How to clean your hair without shampoo:
1. The water-only method
You wash your hair with warm water only. Warm water helps to dislodge oils and and dirt. As you wash your hair, you massage the scalp and squeeze the hair gently to rinse out the dirt.
Who might the water only method suit?
- People with short hair
- People who don't use heavy products on their hair e.g. those with lots of petrolatum, any vaseline-like hair products e.g. Sulfur 8 or Blue Magic are heavy
- People who have just done some exercise and feel their hair needs a quick refresh; personally, my hair seems to love sweat so exercising alone won't cause me to wash my hair.
Is water-only a good idea?
I don't know, I have never tried it but here is one lady that had a negative experience with the water-only method.
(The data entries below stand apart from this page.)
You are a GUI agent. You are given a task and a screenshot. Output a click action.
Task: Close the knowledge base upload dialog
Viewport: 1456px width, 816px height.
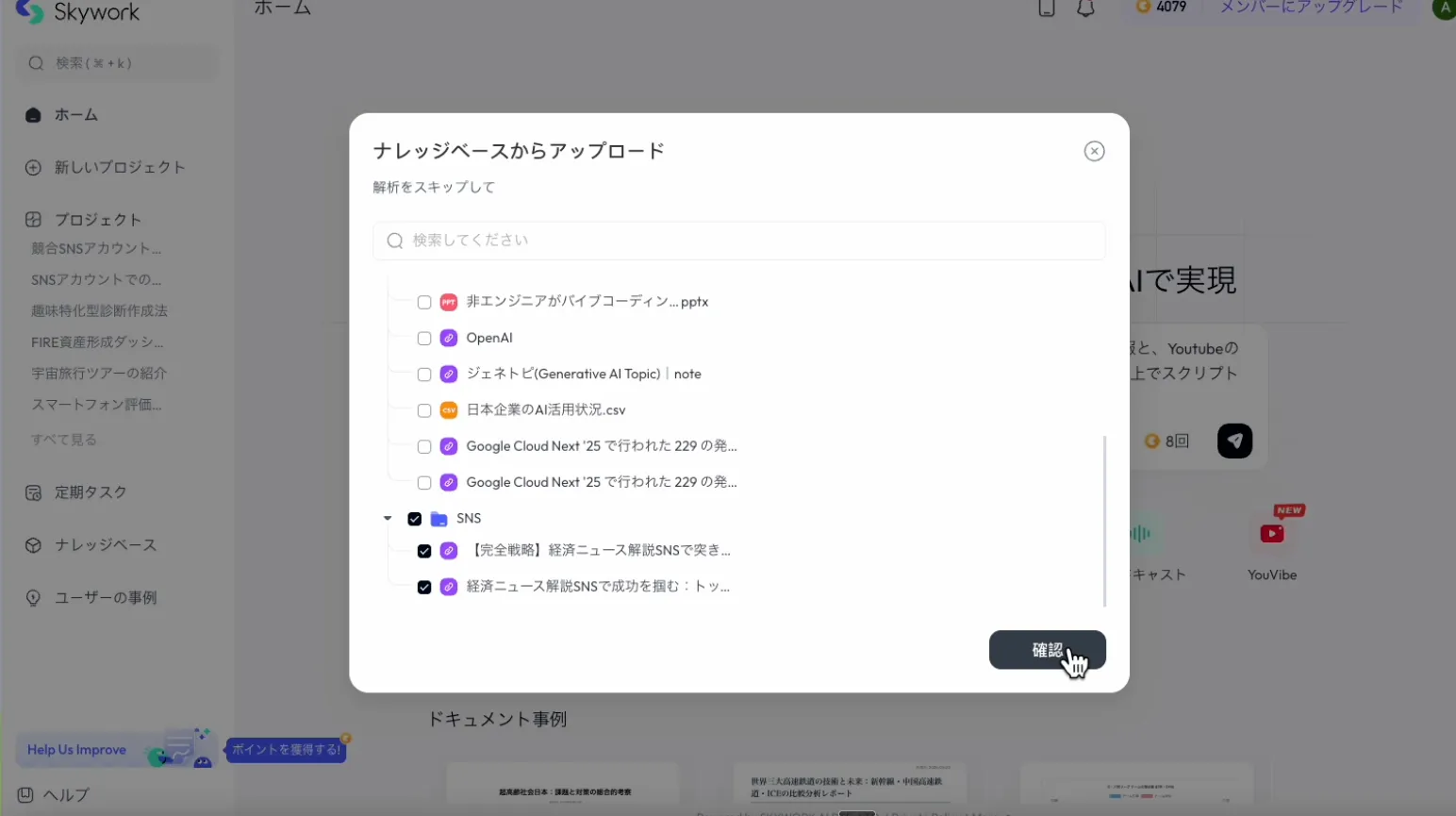pyautogui.click(x=1094, y=151)
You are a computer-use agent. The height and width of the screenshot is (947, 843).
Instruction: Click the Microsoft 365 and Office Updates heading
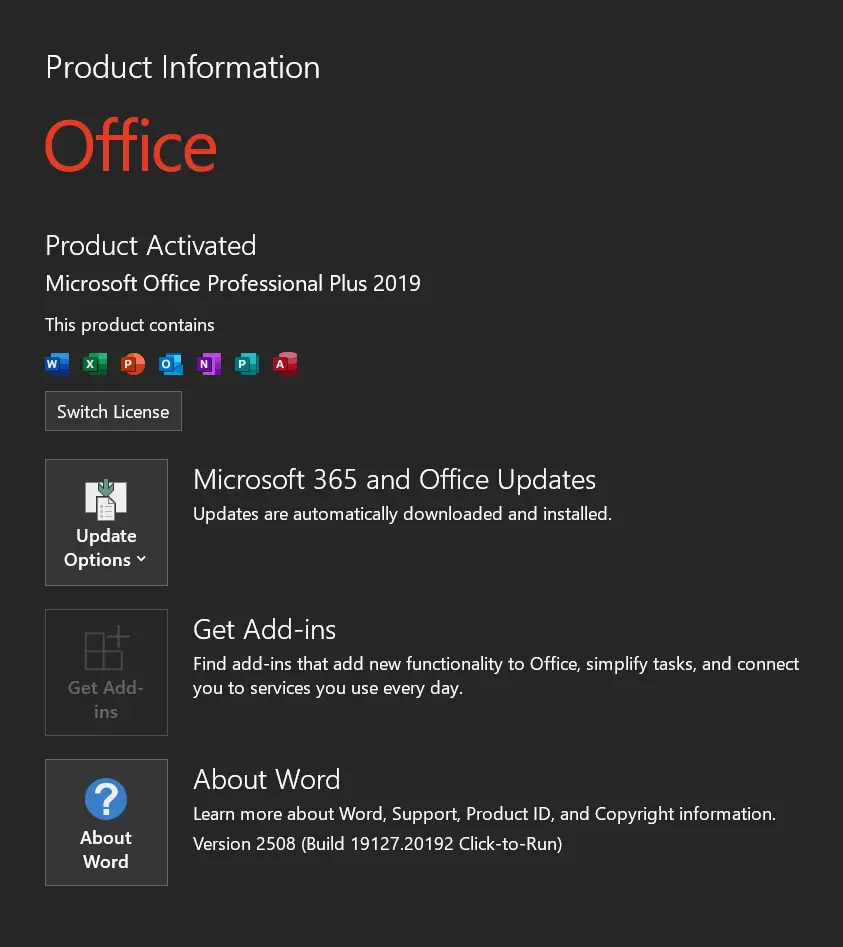(394, 480)
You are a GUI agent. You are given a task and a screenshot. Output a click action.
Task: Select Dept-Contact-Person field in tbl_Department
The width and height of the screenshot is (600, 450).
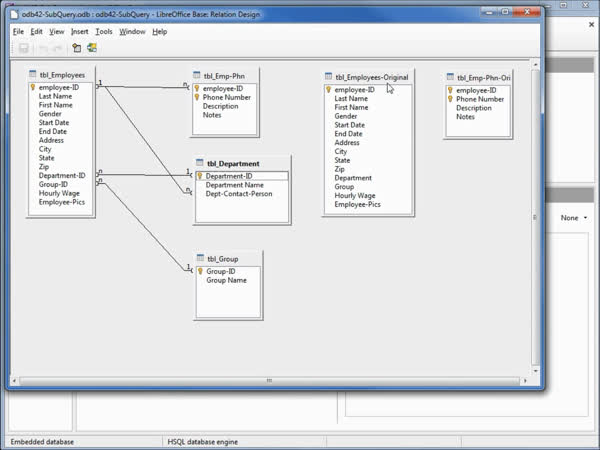pyautogui.click(x=239, y=194)
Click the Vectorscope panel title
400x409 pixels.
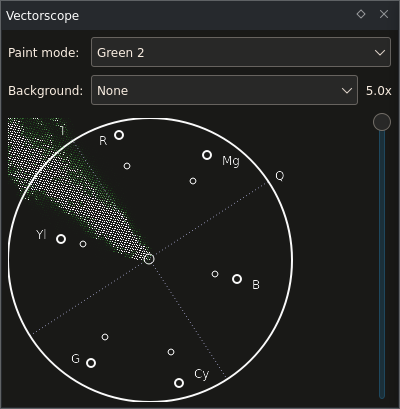(42, 16)
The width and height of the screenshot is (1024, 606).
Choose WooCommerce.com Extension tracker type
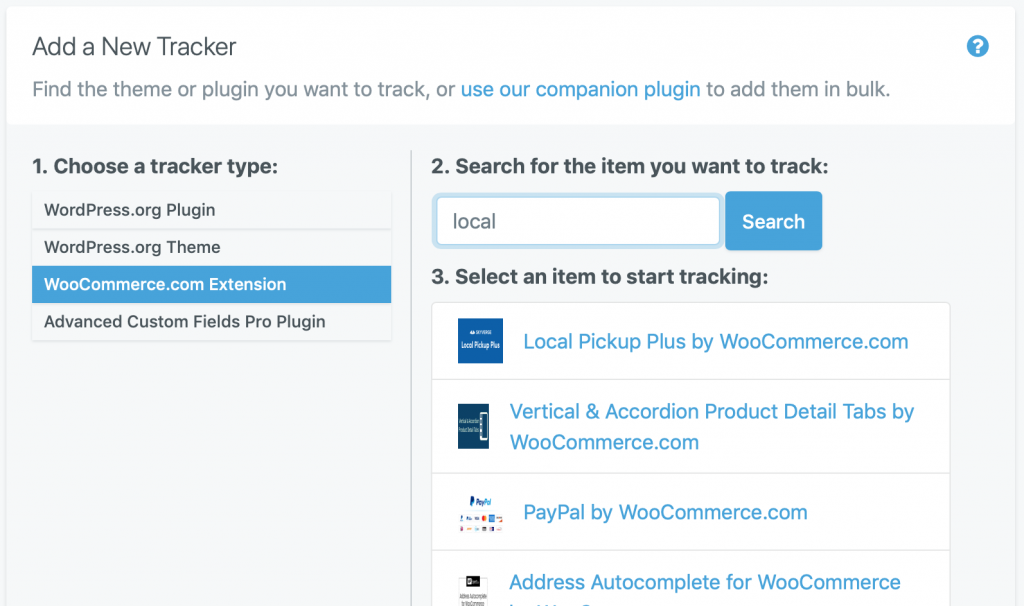(212, 284)
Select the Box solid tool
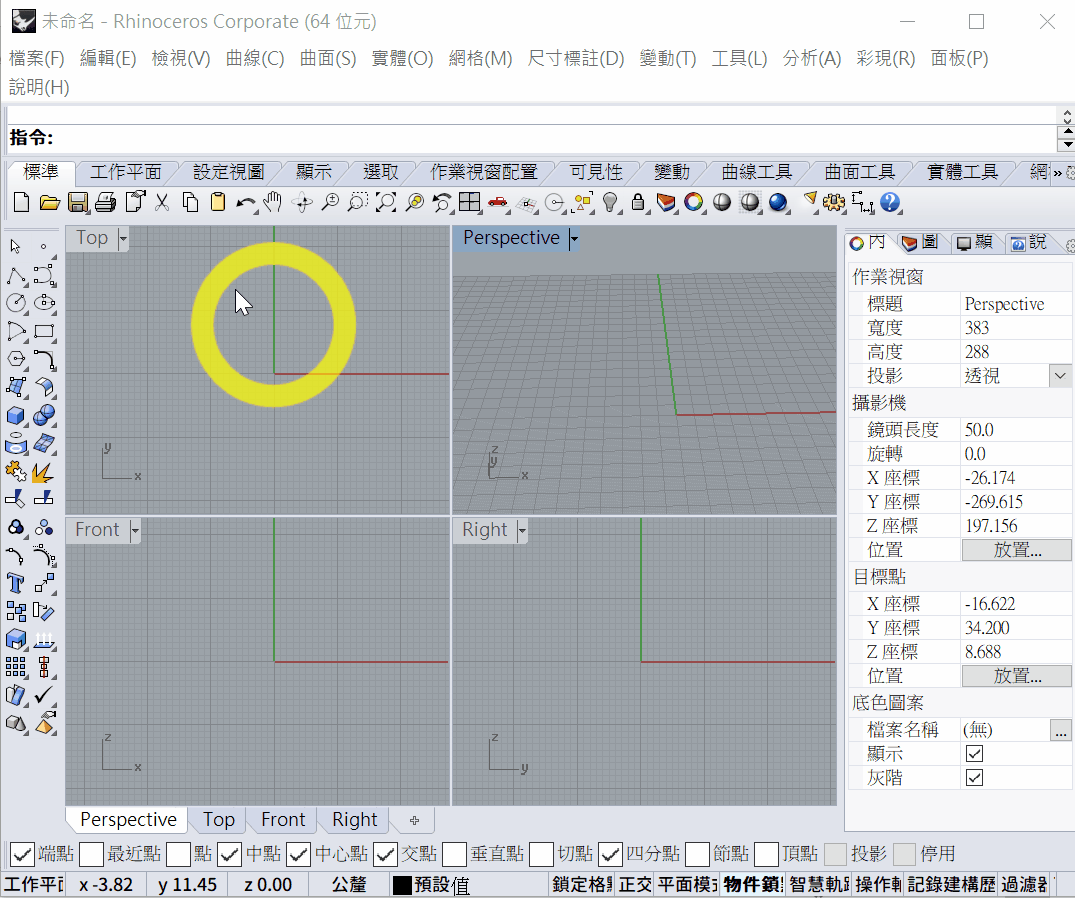Screen dimensions: 1075x898 click(16, 415)
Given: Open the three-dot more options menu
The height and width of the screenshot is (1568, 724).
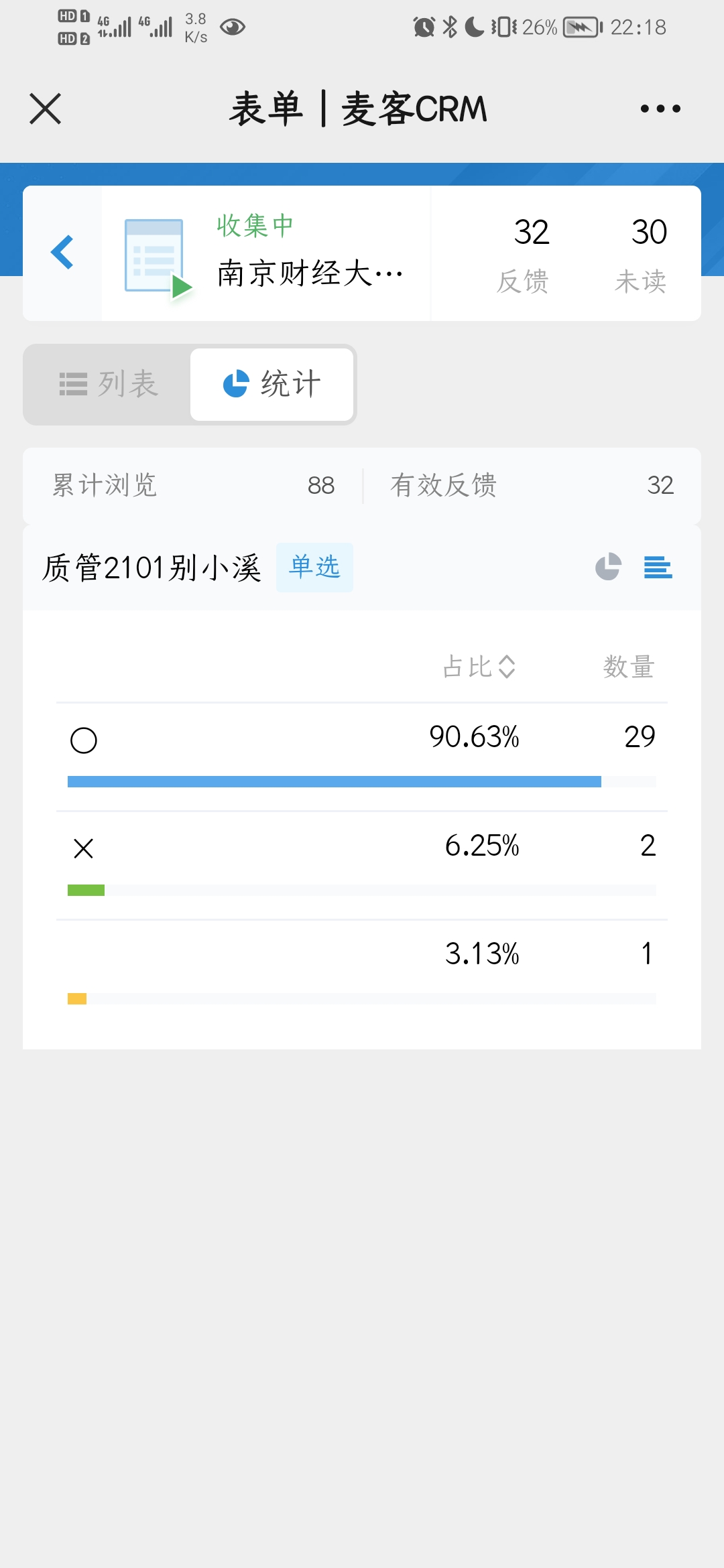Looking at the screenshot, I should (x=660, y=109).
2. The baking soda (or sodium bicarbonate) method
Under this method, a couple of tablespoons of baking soda are mixed with two or three litres of water and used to wash the hair.
The result/benefit of washing with baking soda:
- Hair feels soft, fluffy and clean
The disadvantage of washing with baking soda:
- The clean look and feel are mostly cosmetic
- Baking soda is rough, abrasive material. The Science of Black Hair describes it as "fine sand" and that "its grittiness is very damaging to black hair"
- Importantly, baking soda has a pH of 9 (it is weakly alkaline whilst healthy hair is weakly acidic with a pH from 4.0 to 5.5). Weak relaxers have a pH of 9. Alkaline substances cause hair to swell and become more porous thereby weakening the hair fibre
3. An apple cider vinegar (ACV) wash
I probably wouldn't use this weekly but if you wash your hair with water only you can use apple cider vinegar for a stronger wash when you have build up from hair products.
Mix half a cup of ACV with 3 or so litres of water then wash your hair with it. I usually use an old milk bottle for ease of pouring it onto my head.
Advantage of use ACV
- It makes hair look shiny
- The pH of neat apple cider vinegar ranges from 4.25 to 5.00 so it agrees with the pH of hair.